-- PROBLEM DESCRIPTION --
Retype the records exactly, including every line.

┄┄┄┄┄┄┄┄┄┄┄┄┄┄┄┄┄┄┄┄

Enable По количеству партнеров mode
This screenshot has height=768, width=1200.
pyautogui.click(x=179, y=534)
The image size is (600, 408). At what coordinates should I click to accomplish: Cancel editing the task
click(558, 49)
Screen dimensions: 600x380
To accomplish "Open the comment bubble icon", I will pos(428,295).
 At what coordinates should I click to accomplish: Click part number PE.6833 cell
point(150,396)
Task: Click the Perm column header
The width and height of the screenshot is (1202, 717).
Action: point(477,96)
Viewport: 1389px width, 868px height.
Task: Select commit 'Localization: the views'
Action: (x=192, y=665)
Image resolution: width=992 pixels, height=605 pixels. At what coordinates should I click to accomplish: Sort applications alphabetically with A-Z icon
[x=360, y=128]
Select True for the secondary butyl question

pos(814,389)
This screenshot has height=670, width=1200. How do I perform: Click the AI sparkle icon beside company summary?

┄┄┄┄┄┄┄┄┄┄┄┄┄┄┄┄┄┄┄┄

-- EXERCISE ANSWER --
Enable По количеству партнеров mode
This screenshot has height=768, width=1200.
pyautogui.click(x=179, y=534)
The image size is (600, 408). At what coordinates should I click to accomplish: Cancel editing the task
click(558, 49)
Screen dimensions: 600x380
To accomplish "Open the comment bubble icon", I will pos(428,295).
 At what coordinates should I click to accomplish: Click part number PE.6833 cell
point(150,396)
Task: Click the Perm column header
The width and height of the screenshot is (1202, 717).
Action: point(477,96)
Viewport: 1389px width, 868px height.
Task: Select commit 'Localization: the views'
Action: (x=192, y=665)
Image resolution: width=992 pixels, height=605 pixels. At what coordinates should I click to accomplish: Sort applications alphabetically with A-Z icon
[x=360, y=128]
Select True for the secondary butyl question

pos(814,389)
This screenshot has height=670, width=1200. How do I perform: Click the AI sparkle icon beside company summary?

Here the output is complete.